Emad () is an Iranian-designed, liquid-fuel, medium-range ballistic missile (MRBM), a derivative of Shahab-3.

Description 
The Emad can carry a 750 kg payload at a range of 1700 km with 10 m accuracy. It uses a new nose cone design, which is different from that of the original Shahab-3. The changed design may also make it possible for the warhead to detonate high above a target, which makes it more suitable for an air burst chemical, biological or nuclear weapon detonation, as well as for nuclear electromagnetic pulse attack.The missile was presented by Brigadier General Hossein Dehghan on 11 October 2015. Emad features a newly designed reentry vehicle with a more advanced guidance and control system, making it the country's first IRBM that is precision-guided.  The missile features a Maneuverable reentry vehicle (MARV).
The missile has an advanced guidance and control system in its nose cone, and it is said to have an accuracy of about 50 meters. The missile, which appears to be another variant of the Shahab-3, was expected to be delivered to the armed forces some time in 2016.

To do: Translate this sentence from the page excerpt about the Emad missile into Spanish: "It uses a new nose cone design, which is different from that of the original Shahab-3."

Given data:
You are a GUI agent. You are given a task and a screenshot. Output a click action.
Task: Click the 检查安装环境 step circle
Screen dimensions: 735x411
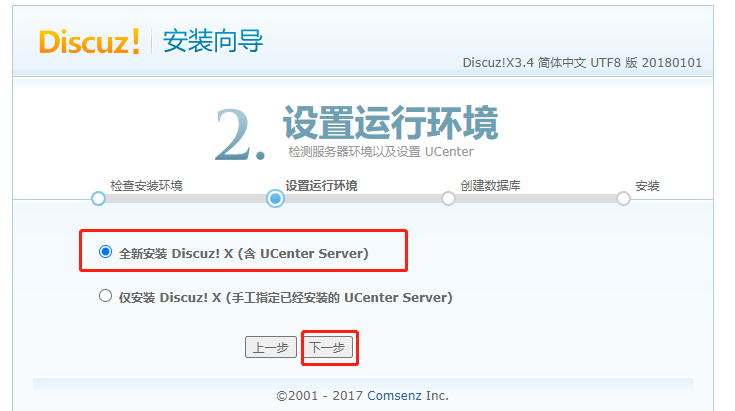tap(98, 198)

Solved exercise: Utiliza un nuevo diseño de cono de nariz, que es diferente al del Shahab-3 original.